= TEXT UNDER STUDY =

___

What is a city? In his classic book, The City in History, Lewis Mumford tells us that the city is primarily a space of culture, society, and civilization. Before the invention of the original cities humanity was a nomadic species that lived to survive and survived to live. It was only upon the invention of the first cities that humans settled down, formed cities, became domesticated or civilized beings, and invented culture, where culture means the ability to represent what matters in life in order to better understand human existence. If this was everything, and the city was simply a space of sociability and civilization, there would be nothing more to say because we would, of course, be living in utopia. As we know, this is not the case.
By the late 19th century and early 20th century what the classical thinkers of the city, from Plato onwards, had always known, had become completely transparent: that the urban project, and the drive to design well ordered human living spaces, was continually plagued by the problem of human nature, what the classical thinkers called passion. In the works of the modern German thinkers of technology, Marx, Weber, Simmel, and Tonnies, the city is a labyrinthine place, an anomic space, where the ancient ideal of civilized living has more or less collapsed into the capitalist desire for accumulation and luxury. It is this theme, the theme of the fragmented city, that carried over into the Chicago School theory of the atomisation of urban space and the rise of the notion of sub-culture. In the works of these American writers, the notion of a unified city was not even idealised, since it was no longer possible to conceive of urban community, in anything but the loosest sense.

___

= INPUT DATA =
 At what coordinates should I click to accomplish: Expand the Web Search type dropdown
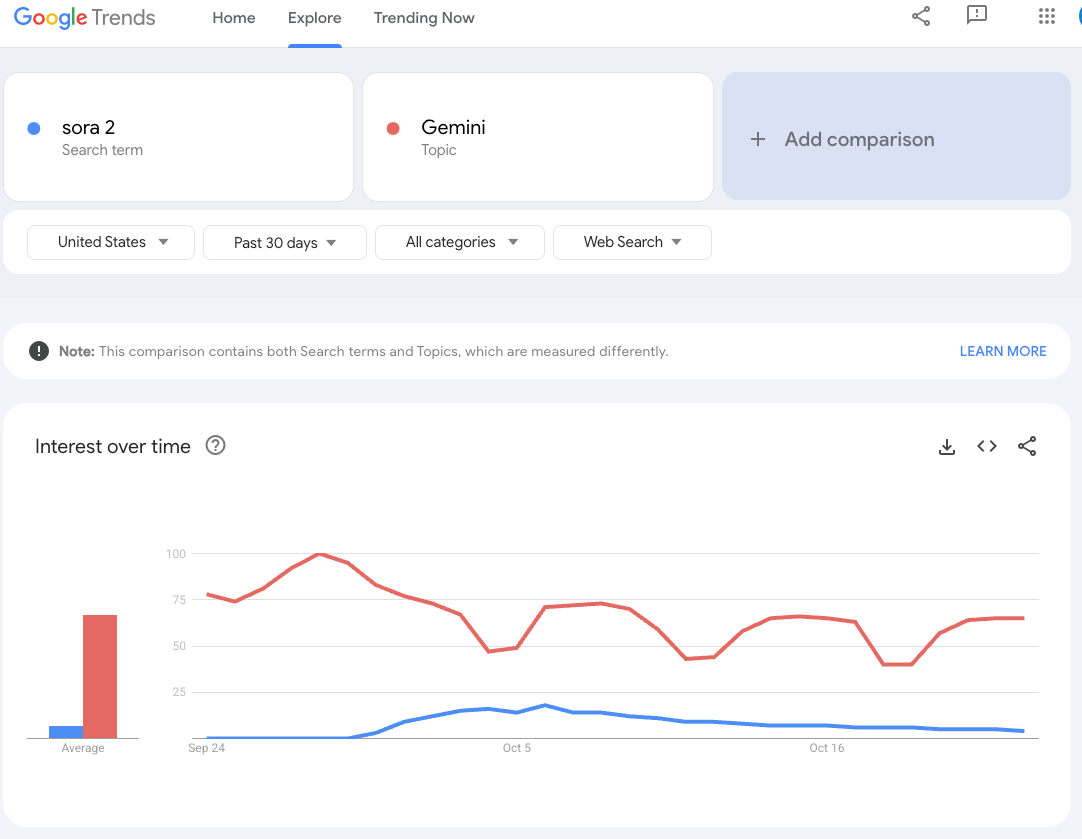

___

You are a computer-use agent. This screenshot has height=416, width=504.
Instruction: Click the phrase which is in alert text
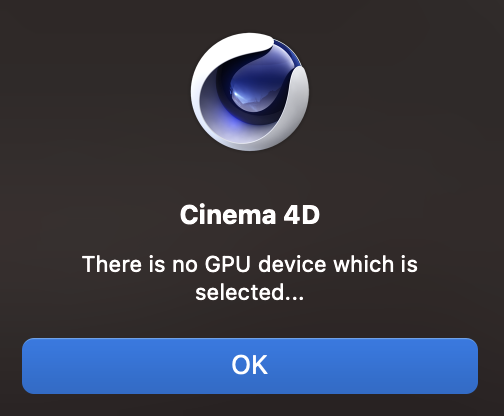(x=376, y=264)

___

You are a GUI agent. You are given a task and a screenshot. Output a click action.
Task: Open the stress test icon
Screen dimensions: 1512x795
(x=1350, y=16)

___

= WORK INSTRUCTIONS =
**A.** In the passage on the city, why did the American writers of the Chicago School not even idealize a unified city? Please answer in one to three sentences.
**B.** Carry on the passage on the city from its final sentence, keeping its line of argument.

= EXERCISE ANSWERS =
**A.** They did not idealize it because it was no longer possible to conceive of urban community in anything but the loosest sense.

**B.**
Where the Americans were interested in thinking through the politics of the fragmented city, a desire that was translated into the British cultural studies’ concern for sub-culture, the French writers of situationism, and later post-structuralism and post-modernism, wanted to take advantage of the splintered state of late modern urban space and oppose the technologies of state power through various strategies, such as Debord’s theory of derive or drift. Against the regimes of power Lefebvre conceptualised through the idea of abstract space, the post-modern theorists of space turned to strategies of everyday life forms of resistance. In these theories, expressed in works such as Michel De Certeau’s work on everyday life, the alienated, de-industrialised, landscape of the post-modern city became a battleground between humanity, imagination, and desire, and the post-human forces of technology, administration, and capitalism.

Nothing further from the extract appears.